▶ _THE TASK_
Each line below that includes the word "will" adds one to the count; give that count and nothing else.

Data extracted from a collection
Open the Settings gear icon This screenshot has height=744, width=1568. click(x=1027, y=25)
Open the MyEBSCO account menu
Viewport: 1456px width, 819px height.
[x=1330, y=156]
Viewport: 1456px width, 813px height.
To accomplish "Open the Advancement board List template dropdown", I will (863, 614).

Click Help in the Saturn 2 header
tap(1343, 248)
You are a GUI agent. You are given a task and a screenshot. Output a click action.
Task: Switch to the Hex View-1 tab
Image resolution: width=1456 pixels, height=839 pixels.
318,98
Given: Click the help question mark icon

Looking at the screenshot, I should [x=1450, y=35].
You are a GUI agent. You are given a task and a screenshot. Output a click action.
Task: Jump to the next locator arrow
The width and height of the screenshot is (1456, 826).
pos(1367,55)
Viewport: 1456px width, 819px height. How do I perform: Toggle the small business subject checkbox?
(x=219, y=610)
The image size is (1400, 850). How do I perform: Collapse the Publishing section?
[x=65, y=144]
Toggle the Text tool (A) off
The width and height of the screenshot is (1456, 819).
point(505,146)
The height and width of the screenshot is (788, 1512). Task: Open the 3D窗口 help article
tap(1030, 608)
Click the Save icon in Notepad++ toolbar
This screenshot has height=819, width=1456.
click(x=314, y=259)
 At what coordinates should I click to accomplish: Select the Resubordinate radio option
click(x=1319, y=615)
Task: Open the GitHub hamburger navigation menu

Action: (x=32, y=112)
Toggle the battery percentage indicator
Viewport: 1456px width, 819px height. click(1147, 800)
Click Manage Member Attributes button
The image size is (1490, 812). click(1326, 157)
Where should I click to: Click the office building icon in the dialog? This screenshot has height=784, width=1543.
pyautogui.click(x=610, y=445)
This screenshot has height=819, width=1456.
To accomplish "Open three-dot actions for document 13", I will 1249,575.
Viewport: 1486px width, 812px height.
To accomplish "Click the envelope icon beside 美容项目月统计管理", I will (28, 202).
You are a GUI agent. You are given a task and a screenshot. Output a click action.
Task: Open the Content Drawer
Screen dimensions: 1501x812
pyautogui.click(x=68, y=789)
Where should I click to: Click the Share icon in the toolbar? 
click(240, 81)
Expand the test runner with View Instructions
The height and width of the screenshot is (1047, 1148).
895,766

▶ _YOUR SOLUTION_
3